=== Begin Enclosure ===

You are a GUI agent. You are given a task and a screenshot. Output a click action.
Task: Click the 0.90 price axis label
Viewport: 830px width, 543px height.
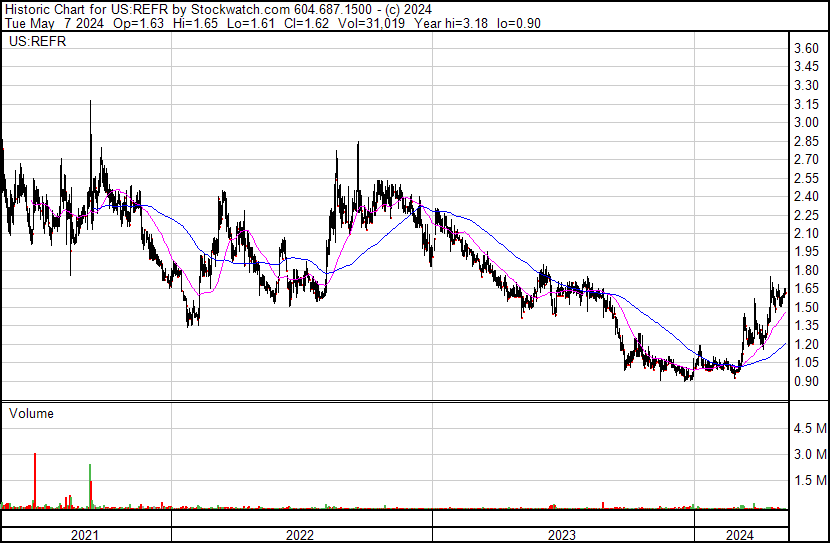[x=807, y=382]
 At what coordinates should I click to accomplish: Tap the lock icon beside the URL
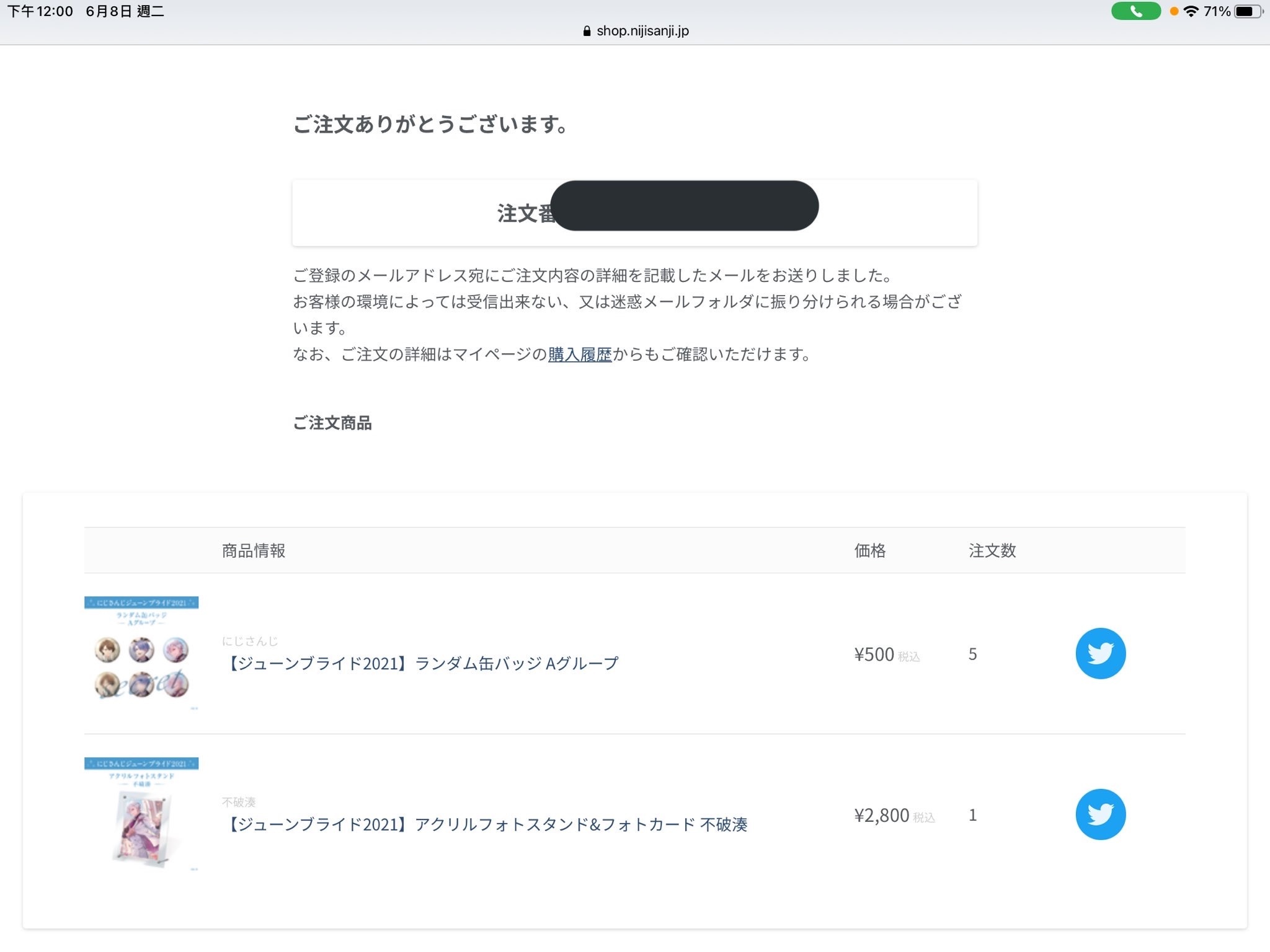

=== End Enclosure ===

→ **About this exercise**
Type the lines above out again exactly as they appear, skipping every picture.

→ **Response to this task**
You are a GUI agent. You are given a task and a screenshot. Output a click action.
Task: Click the 0.90 price axis label
Viewport: 830px width, 543px height.
[x=807, y=382]
 At what coordinates should I click to accomplish: Tap the lock icon beside the URL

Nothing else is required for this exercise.